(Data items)
::::::::::
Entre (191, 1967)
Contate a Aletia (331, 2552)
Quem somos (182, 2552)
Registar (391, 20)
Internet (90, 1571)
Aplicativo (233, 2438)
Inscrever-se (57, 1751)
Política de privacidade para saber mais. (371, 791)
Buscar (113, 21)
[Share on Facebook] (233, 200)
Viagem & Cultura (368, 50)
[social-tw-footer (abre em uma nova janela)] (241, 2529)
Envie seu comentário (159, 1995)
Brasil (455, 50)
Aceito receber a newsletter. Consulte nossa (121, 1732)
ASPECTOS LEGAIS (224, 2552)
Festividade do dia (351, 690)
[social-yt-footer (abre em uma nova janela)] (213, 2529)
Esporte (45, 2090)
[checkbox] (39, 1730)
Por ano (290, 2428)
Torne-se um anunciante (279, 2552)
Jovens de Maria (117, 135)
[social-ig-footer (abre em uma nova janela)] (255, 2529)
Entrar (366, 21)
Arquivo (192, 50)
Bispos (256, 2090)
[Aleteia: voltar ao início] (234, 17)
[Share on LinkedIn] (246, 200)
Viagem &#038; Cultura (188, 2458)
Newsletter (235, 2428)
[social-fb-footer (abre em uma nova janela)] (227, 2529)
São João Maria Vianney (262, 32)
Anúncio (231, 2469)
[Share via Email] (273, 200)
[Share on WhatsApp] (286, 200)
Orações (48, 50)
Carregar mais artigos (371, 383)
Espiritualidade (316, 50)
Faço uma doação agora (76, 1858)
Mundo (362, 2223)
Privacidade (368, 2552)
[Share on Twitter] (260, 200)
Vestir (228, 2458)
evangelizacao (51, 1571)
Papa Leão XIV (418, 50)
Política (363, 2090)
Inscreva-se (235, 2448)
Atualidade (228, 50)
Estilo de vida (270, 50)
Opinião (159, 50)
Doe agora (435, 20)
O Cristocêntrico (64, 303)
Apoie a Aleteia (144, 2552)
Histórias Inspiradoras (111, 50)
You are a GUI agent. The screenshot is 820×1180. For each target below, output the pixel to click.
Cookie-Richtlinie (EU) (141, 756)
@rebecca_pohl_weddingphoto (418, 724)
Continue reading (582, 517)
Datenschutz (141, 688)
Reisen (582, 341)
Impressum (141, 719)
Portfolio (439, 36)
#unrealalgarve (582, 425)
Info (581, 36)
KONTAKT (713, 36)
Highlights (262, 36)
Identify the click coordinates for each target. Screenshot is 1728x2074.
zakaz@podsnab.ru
::::::::::
[YOUR GOAL] Output, from the data above, the lines from the line with "Por ano (290, 2428)" to the line with "Newsletter (235, 2428)" exactly as they stand, both ends included and nothing else.

[WORKED SOLUTION]
Por ano (290, 2428)
Torne-se um anunciante (279, 2552)
Jovens de Maria (117, 135)
[social-ig-footer (abre em uma nova janela)] (255, 2529)
Entrar (366, 21)
Arquivo (192, 50)
Bispos (256, 2090)
[Aleteia: voltar ao início] (234, 17)
[Share on LinkedIn] (246, 200)
Viagem &#038; Cultura (188, 2458)
Newsletter (235, 2428)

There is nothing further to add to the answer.